Fato é que, em meio a todas essas incertezas, o mercado elevou a projeção média da inflação deste ano para 7,58% e a do ano que vem para 3,98%. Como destaquei, preocupa mais a de 2022, que vai se afastando do centro da meta, que é 3,5%. Sendo que para 2021 já tem muitos analistas trabalhando com algo acima de 8% que, até pela indexação ainda muito presente na nossa economia, pode ter maior repercussão nos índices do próximo ano. Diante disso, claro, se espera um aperto maior na política de juros do Banco Central. A projeção da Selic para este ano foi ao nível “esquisito” de 7,63%, que reflete apostas que testam qual a tendência das próprias projeções do mercado. Uma ou outra instituição coloca uma projeção mais estranha para ver o rumo das apostas. E rumo é de alta. Para 2022 a previsão é que a taxa básica de juros chegue a 7,75%.

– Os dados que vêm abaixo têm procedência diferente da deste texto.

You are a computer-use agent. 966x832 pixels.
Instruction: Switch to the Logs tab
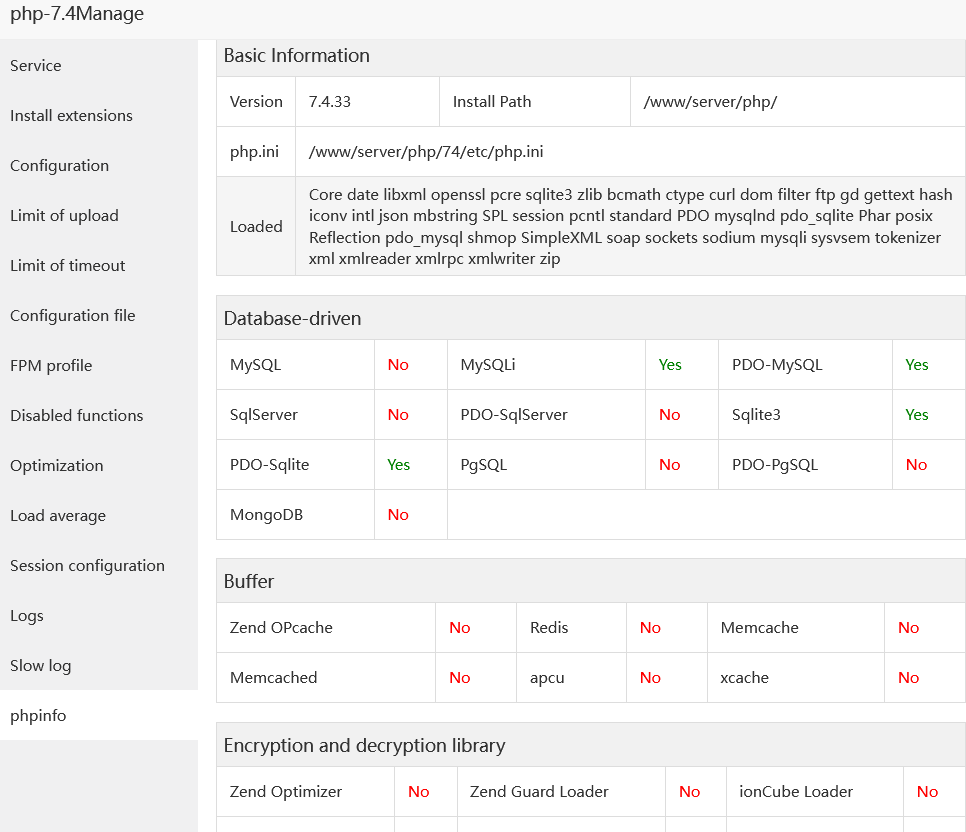pos(27,616)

Aí tem a questão do crescimento, que vem dando sinais de perda de ritmo, como o recuo de 0,1% do PIB no segundo trimestre e a queda da produção industrial em julho. Fora isso, tem os riscos da crise hídrica e a de energia – não está descartado algum tipo de racionamento além de apagões que também afetam a atividade -, a freada dos investimentos por cautela diante do cenário político e o peso da inflação e dos juros em alta sobre o poder de compra dos consumidores, também prejudicados pelo desemprego ainda elevado, com uma recuperação que não tem ajudado muito do ponto de vista do rendimento médio. Nesse contexto, se vê a continuidade dos cortes nas projeções de expansão do PIB, que caíram, na média, para 5,15% neste ano e 1,93% no ano que vem. Pela primeira vez, a projeção média do mercado para o crescimento da economia em 2022 está abaixo de 2%.

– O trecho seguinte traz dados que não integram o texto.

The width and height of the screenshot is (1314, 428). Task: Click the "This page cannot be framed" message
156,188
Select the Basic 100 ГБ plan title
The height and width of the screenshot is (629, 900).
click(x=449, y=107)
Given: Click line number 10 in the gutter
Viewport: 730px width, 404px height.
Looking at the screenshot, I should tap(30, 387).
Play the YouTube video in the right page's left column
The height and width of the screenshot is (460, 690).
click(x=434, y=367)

Por trás dessa piora das projeções ainda tem todo o mal estar provocado pelas questões fiscais, o que mexe com as expectativas de várias formas. O mercado aguarda o encaminhamento da reforma do Imposto de Renda no Senado, com muitas pressões para que seja rejeitada, tanto pela complexidade gerada pelas várias mudanças, como distorções e o estímulo à sonegação ou mesmo o planejamento tributário, que pode ser facilitado pelas várias exceções aplicadas até na taxação de lucros e dividendos, para tornar a proposta mais aceitável. Além dos problemas diretos que pode trazer para as empresas. Dependendo de algumas condições, a reforma ainda pode provocar perda de receita para o governo federal, Estados e municípios, que seguem na campanha contrária à proposta aprovada na Câmara. Resta ainda a novela dos precatórios.

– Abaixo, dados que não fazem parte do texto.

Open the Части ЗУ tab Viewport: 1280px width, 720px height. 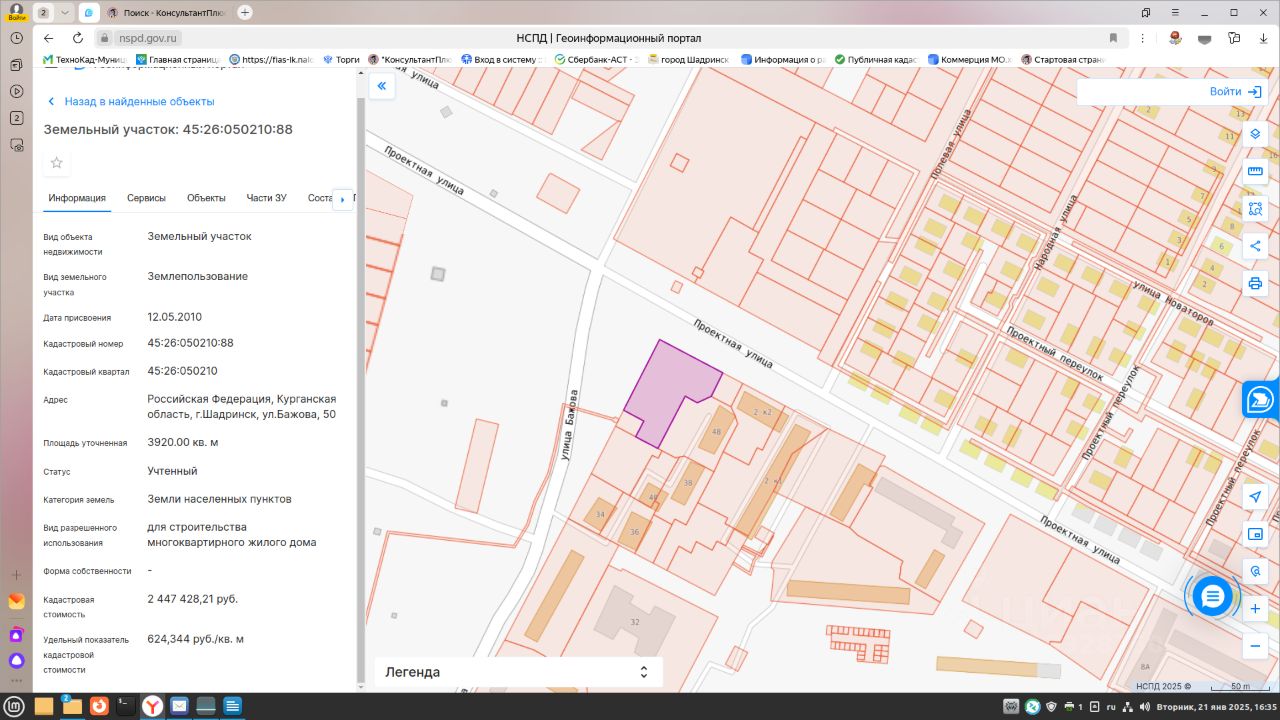pos(266,198)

Se esperava um entendimento com a participação do STF, que poderia dar um verniz de legalidade à postergação do pagamento das sentenças judiciais, que excedessem as projeções corrigidas pela inflação. Isso garantiria a folga necessária para a ampliação do Bolsa Família. Mas dependendo do tom das manifestações deste 7 de setembro e desdobramentos políticos, qualquer definição de alternativas pode ficar apenas por conta do governo. Sendo que, mesmo com o aval do STF, a leitura ainda era de um drible nos compromissos, sem qualquer esforço mais sério para ajustar as finanças via redução das despesas. Como se vê, motivos é que não faltam para essa piora geral das projeções do mercado. Não se trata de torcida contra ou pessimismo. São previsões que embutem reais desafios que a economia tem pela frente. Desafios estes que podem ser ampliados pelo cenário político, que vem antecipando polarizações preocupantes para 2022.